A Facility To Be Proud Of
When asked what specific details or features he’s most proud of Thomasin gets right to the point. "Condensing a broad platform of parenteral manufacturing technologies into one single facility is certainly very attractive. Also, responding to the flexibility needs of a changing R&D environment while maintaining at any time the highest levels of aseptic quality, and being asked to combine RABS technology, VHP room decontamination and classical clean room features into one footprint is certainly an accomplishment to be proud of. We are particularly pleased by this smart approach."
Reasons For Winning
Finally, when asked his opinion as to why the FOYA judges chose his facility, Thomasin has this to offer, "We think we did very well in integrating a multi-product and multi-format R&D fill finish facility into a crowed campus while ensuring the shortest distances to the commercial facilities and to existing analytical buildings.

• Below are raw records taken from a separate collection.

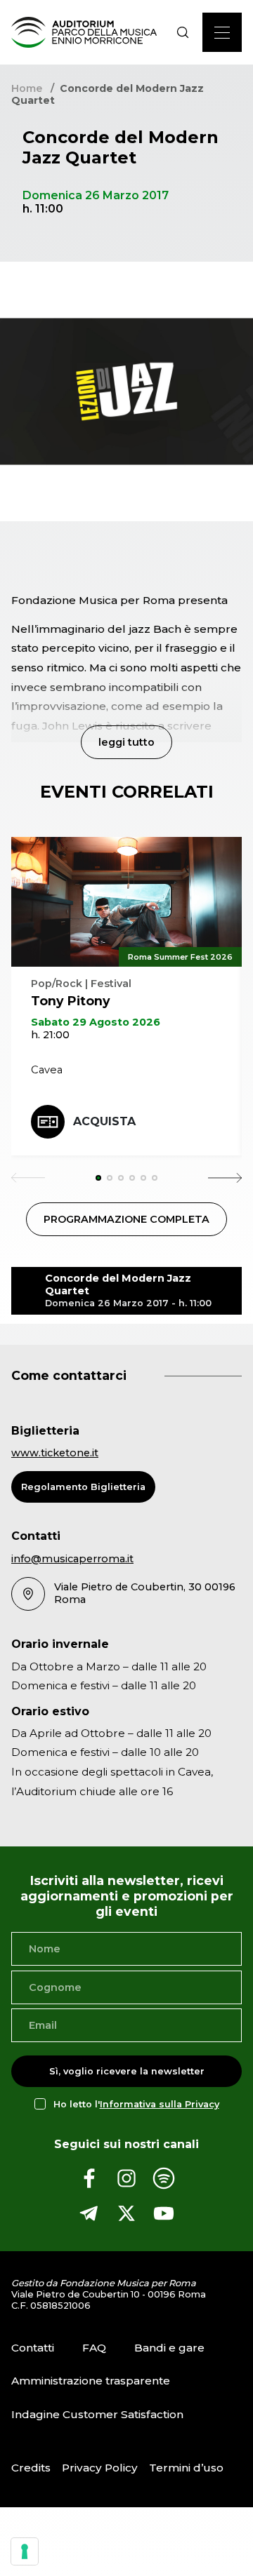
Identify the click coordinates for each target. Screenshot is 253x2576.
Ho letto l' (136, 2104)
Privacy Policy (100, 2467)
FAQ (94, 2347)
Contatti (32, 2347)
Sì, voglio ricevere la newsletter (127, 2071)
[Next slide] (225, 1178)
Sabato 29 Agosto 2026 (95, 1022)
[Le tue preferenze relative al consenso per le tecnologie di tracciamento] (24, 2551)
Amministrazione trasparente (90, 2380)
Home (26, 88)
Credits (31, 2467)
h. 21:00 (50, 1034)
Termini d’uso (186, 2467)
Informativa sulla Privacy (159, 2104)
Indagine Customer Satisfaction (97, 2414)
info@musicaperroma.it (72, 1558)
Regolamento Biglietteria (83, 1487)
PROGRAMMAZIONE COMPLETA (126, 1219)
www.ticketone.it (54, 1453)
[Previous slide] (28, 1178)
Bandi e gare (169, 2347)
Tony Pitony (70, 1000)
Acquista (104, 1121)
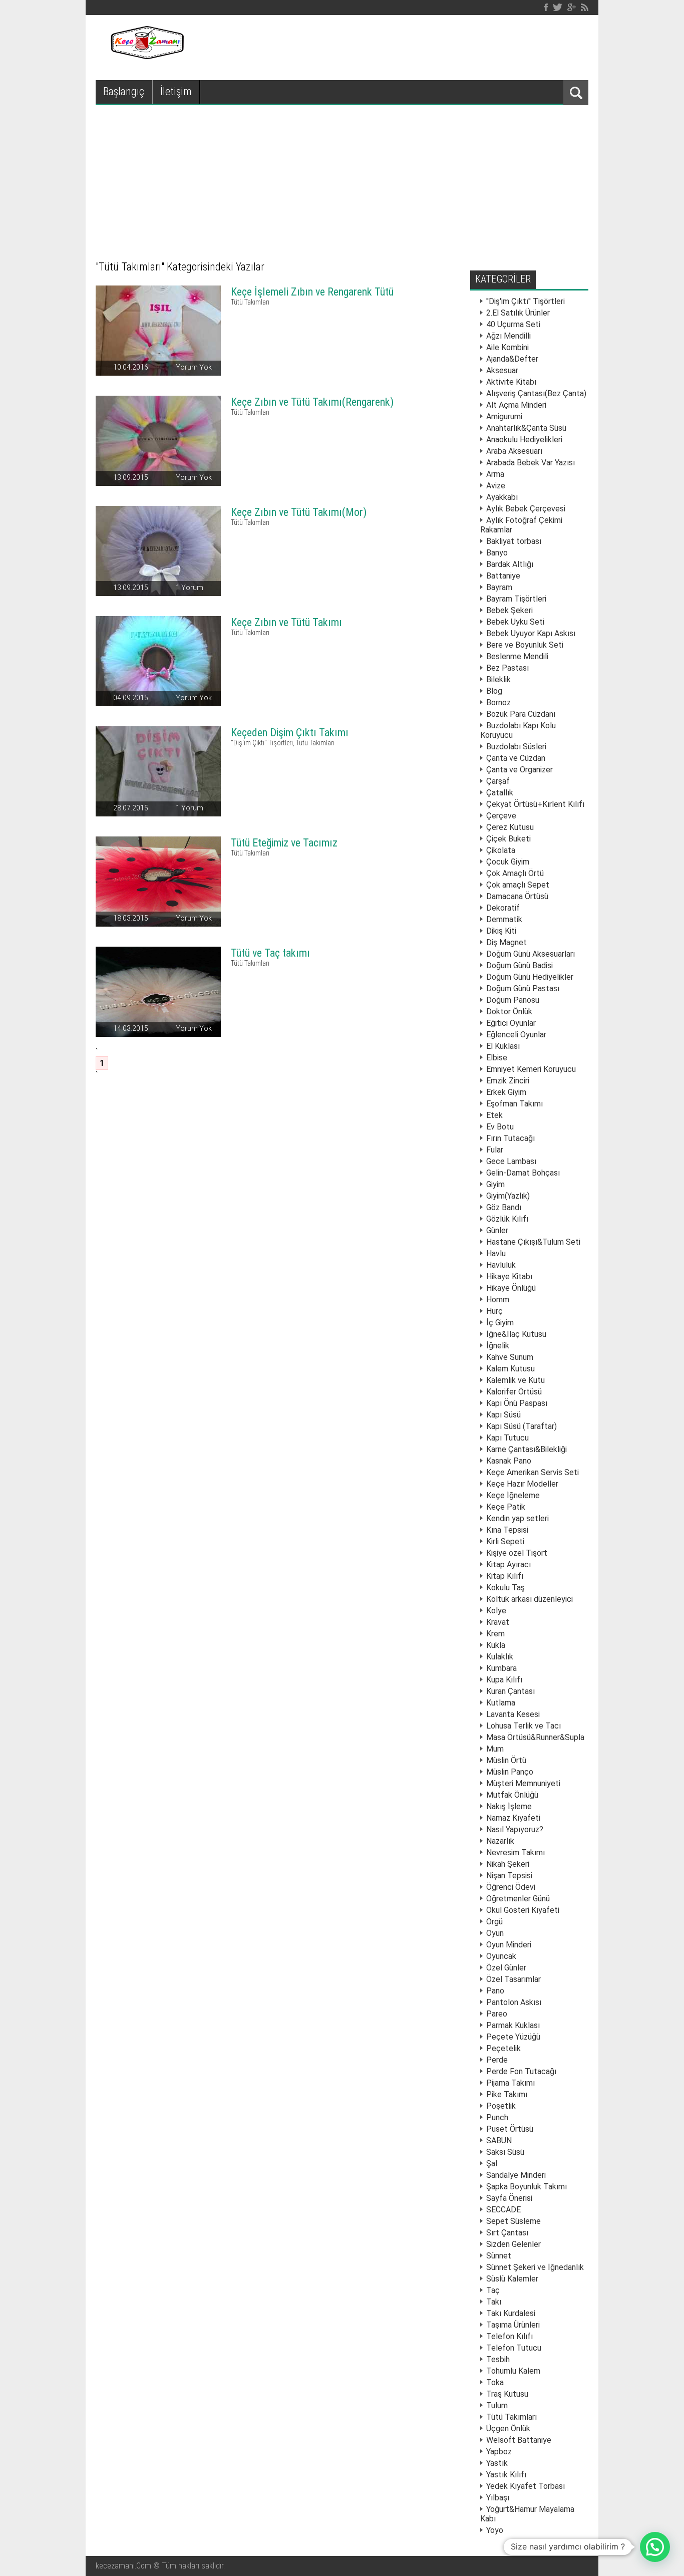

The building shell was constructed in a way allowing future expansion on another 3 levels. Besides, we managed to map all relevant technologies for aseptic processing into the new facility to ensure perfect scalability, process comparability and tech transfer conditions to the commercial plants on the campus. The design was supported by computer simulations for airflow and particle distribution- thereby reducing the risk of inappropriate clean room conditions after building erection. Finally, we limited the complexity of automation whilst keeping labor intense operations at minimum. Operator safety was equally important and was an integral design prerequisite for all machinery and processes."